Sun, Aug 05, 2007 - Page 19 News List

Would you walk by on the other side?

Martin Nowak, director of the Program for Evolutionary Dynamics at Harvard University, has a new take on evolution: it's all about cooperation

By CARL ZIMMER  /  NY Times News Service , New York

Nowak adapted a branch of mathematics known as graph theory, which makes it possible to study networks, to analyze how cancer arises in these local neighborhoods. "Our tissue is actually organized to delay the onset of cancer," he said.

Pockets of intestinal cells, for example, can only hold a few cell generations. That lowers the chances that any one will turn cancerous.
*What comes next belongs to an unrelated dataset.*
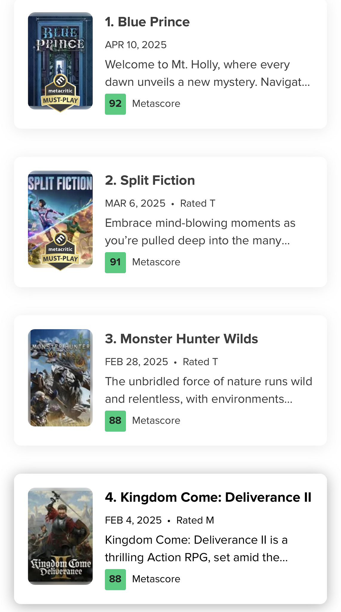This screenshot has height=612, width=341.
Task: Open the Kingdom Come: Deliverance II cover
Action: 60,536
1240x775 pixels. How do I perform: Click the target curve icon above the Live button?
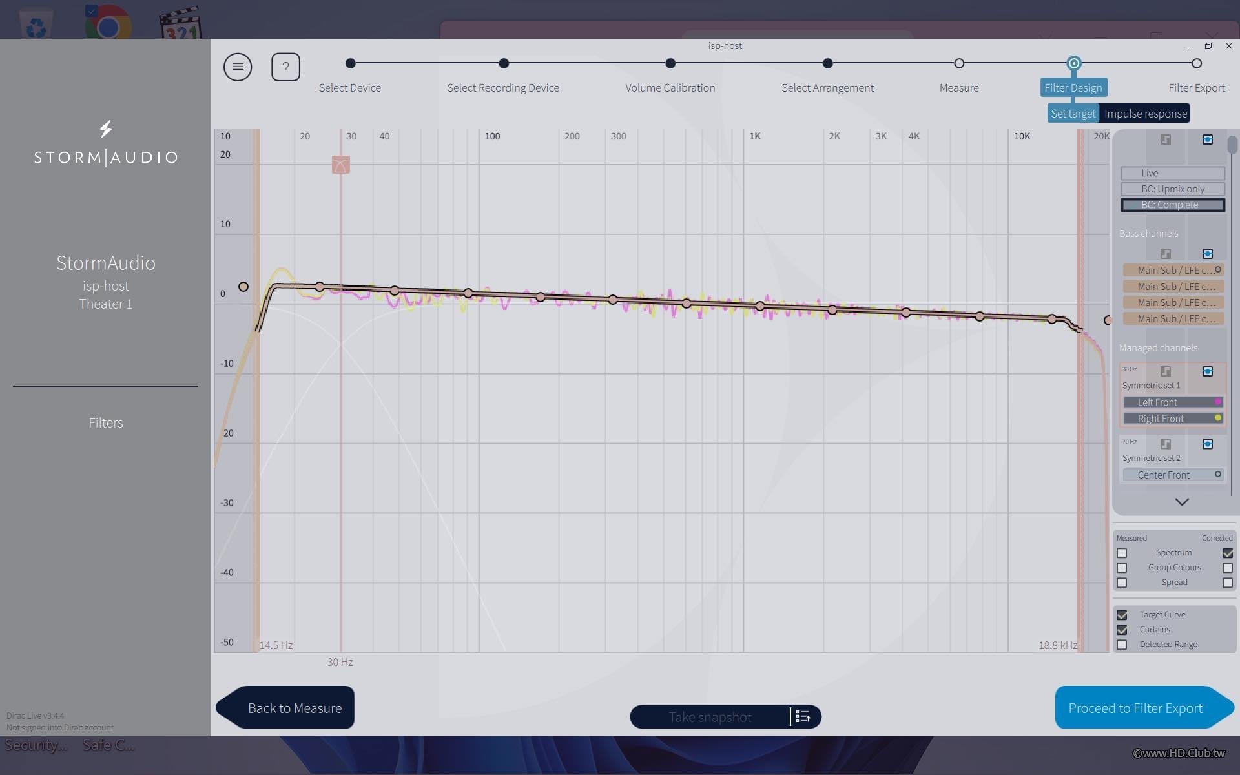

All the cells in each pocket are descended from a single stem cell, so that there's no competition between lineages to take over the pocket.

As Nowak developed this neighborhood model, he realized it would help him study human cooperation. "The reality is that I'm much more likely to interact with my friends, and they're much more likely to interact with their friends," Nowak said. "So it's more like a network."

In experiments conducted by other scientists with people and animals, Nowak's mathematical models seem to fit. Reputation has a powerful effect on how people play games. People who gain a reputation for not cooperating tend to be shunned or punished by other players. Cooperative players get rewarded.

"You help because you know it gives you a reputation of a helpful person, who will be helped," Nowak said. "You also look at others and help them according to whether they have helped."